- Exercise directions:
Starting at the line with "Image resolution: width=89, height=2576." and going on through the line with "[The deepest creativity", reproduce each line in the records below exactly and nothing more.
---------- Given data
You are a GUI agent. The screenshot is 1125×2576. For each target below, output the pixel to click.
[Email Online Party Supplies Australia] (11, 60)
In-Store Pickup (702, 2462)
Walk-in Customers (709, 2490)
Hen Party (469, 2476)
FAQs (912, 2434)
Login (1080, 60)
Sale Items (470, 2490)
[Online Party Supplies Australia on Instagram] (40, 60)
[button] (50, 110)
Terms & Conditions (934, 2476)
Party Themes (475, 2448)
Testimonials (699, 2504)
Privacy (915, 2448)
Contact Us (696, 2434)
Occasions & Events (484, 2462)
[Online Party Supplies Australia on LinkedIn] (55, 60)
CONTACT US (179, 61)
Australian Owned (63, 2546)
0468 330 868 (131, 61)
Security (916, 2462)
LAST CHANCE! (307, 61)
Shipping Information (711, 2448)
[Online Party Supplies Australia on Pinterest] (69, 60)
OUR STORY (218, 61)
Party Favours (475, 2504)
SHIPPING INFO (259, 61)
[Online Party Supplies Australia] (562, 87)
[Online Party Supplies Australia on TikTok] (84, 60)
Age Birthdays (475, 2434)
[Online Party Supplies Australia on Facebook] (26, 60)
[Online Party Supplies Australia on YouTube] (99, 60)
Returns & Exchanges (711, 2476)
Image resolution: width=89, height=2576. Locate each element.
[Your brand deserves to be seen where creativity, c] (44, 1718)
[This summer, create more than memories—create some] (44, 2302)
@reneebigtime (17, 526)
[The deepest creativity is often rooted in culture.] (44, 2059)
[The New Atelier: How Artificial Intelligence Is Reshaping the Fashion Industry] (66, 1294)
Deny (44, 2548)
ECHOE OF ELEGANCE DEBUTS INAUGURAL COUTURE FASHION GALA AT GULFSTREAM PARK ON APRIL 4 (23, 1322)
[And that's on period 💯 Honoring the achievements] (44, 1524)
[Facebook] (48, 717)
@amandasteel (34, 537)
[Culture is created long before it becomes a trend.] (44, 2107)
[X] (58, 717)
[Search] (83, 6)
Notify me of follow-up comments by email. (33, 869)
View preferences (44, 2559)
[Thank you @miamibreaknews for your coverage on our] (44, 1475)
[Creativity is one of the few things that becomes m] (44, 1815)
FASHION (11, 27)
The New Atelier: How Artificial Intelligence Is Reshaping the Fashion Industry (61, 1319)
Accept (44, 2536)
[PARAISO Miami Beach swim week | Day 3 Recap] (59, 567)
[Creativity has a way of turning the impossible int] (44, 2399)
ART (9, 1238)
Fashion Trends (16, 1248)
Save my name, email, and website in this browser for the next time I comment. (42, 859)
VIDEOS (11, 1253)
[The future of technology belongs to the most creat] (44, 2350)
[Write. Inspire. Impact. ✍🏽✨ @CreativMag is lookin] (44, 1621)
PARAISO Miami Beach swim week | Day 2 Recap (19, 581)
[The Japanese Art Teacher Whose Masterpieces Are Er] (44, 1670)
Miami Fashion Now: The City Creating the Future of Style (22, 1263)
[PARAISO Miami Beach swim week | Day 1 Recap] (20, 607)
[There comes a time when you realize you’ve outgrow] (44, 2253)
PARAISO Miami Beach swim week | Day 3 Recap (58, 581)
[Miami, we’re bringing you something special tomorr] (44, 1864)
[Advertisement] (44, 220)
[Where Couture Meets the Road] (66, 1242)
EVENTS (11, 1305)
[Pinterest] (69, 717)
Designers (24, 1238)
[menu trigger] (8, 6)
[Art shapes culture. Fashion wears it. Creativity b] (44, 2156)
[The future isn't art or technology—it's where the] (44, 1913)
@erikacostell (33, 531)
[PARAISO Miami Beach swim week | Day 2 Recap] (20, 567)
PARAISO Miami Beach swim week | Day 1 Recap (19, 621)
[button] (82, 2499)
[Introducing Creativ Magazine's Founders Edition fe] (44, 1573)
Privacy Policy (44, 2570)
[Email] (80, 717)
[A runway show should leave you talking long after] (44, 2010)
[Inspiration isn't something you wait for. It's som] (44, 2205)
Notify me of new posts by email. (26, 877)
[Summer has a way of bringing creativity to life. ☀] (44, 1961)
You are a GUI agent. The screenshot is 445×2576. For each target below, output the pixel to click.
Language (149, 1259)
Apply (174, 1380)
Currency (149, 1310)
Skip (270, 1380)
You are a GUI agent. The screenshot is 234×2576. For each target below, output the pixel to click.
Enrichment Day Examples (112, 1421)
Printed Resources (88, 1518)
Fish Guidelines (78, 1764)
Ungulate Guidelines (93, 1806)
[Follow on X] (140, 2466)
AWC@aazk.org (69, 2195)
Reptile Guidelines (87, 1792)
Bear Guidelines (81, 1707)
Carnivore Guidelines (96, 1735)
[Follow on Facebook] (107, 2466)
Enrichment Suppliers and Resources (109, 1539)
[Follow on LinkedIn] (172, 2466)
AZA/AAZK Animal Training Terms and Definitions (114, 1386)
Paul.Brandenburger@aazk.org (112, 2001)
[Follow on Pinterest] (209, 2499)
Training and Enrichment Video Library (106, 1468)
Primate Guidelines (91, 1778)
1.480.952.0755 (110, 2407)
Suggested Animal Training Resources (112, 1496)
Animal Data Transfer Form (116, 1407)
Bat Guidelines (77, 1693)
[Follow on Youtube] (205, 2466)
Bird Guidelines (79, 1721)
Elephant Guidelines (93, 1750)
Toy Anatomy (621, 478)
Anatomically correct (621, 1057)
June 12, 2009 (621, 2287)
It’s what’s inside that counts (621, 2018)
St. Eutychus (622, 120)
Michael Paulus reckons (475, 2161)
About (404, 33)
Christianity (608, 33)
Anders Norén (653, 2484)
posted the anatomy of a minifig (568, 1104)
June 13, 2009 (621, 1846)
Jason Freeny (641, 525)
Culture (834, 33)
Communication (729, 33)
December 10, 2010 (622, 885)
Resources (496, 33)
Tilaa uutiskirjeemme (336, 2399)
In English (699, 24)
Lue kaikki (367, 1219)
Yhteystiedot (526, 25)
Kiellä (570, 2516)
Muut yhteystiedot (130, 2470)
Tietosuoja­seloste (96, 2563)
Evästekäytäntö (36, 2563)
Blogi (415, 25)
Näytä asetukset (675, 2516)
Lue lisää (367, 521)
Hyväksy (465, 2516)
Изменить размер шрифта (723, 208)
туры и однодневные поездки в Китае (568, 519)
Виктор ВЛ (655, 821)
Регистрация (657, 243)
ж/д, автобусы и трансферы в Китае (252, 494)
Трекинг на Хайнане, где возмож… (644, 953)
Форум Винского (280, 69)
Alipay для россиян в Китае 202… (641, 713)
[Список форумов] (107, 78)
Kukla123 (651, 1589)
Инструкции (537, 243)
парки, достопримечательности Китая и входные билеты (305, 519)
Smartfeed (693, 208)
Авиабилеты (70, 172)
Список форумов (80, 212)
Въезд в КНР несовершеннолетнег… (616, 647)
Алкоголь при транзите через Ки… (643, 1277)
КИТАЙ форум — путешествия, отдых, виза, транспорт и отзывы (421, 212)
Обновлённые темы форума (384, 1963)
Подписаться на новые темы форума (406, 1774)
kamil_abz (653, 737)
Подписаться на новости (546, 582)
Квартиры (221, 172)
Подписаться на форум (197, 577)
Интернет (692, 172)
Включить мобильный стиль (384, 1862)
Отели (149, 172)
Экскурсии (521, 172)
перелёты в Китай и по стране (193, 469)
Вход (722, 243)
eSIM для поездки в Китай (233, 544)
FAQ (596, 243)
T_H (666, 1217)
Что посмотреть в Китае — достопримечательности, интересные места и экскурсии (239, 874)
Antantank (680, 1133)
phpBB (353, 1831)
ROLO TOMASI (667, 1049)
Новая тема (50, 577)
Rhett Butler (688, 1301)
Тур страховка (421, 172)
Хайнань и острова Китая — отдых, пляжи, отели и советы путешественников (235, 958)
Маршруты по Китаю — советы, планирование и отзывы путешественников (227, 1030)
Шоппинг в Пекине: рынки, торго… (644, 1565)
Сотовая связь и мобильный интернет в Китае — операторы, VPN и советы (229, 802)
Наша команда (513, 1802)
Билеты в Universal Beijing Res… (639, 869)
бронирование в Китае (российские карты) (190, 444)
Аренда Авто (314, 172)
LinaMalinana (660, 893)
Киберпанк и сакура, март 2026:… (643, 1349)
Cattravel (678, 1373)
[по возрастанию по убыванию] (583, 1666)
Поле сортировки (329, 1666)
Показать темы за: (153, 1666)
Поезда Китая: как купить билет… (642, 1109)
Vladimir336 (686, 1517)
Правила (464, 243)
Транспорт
--------------------
- Finished exercise:
Image resolution: width=89, height=2576. Locate each element.
[Your brand deserves to be seen where creativity, c] (44, 1718)
[This summer, create more than memories—create some] (44, 2302)
@reneebigtime (17, 526)
[The deepest creativity is often rooted in culture.] (44, 2059)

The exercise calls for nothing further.